Stored records

────

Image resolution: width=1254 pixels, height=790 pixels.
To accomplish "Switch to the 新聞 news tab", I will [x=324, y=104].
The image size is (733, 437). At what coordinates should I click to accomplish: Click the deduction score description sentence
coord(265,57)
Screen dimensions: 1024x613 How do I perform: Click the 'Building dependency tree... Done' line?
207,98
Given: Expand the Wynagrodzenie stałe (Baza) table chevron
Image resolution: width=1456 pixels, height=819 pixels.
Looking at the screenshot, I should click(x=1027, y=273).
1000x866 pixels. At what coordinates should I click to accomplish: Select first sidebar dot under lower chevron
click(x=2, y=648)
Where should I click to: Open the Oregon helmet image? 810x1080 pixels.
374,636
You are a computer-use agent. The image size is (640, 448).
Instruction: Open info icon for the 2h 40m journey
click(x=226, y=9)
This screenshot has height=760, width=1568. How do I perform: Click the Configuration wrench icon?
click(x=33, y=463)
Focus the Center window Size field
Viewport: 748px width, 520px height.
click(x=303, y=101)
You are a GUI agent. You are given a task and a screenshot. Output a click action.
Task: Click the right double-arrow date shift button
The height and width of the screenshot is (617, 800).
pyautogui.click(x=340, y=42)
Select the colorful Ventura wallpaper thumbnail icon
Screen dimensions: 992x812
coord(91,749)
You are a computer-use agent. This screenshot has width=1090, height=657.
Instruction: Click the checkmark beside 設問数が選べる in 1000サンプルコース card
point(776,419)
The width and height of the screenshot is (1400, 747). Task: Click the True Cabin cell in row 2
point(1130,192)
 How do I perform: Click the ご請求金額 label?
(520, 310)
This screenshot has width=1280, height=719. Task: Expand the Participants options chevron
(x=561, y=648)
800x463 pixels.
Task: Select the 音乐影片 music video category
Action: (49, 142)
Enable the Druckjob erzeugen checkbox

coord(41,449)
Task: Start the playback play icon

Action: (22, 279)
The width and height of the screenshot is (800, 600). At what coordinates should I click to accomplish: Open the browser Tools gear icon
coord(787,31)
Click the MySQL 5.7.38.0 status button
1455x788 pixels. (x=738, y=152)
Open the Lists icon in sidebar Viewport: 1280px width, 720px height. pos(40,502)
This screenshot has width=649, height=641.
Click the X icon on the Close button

────

Collect every line from the records above that contains the word "computer".

• **Solved exercise**
You are a computer-use agent. The image size is (640, 448).
You are a computer-use agent. This screenshot has width=1090, height=657.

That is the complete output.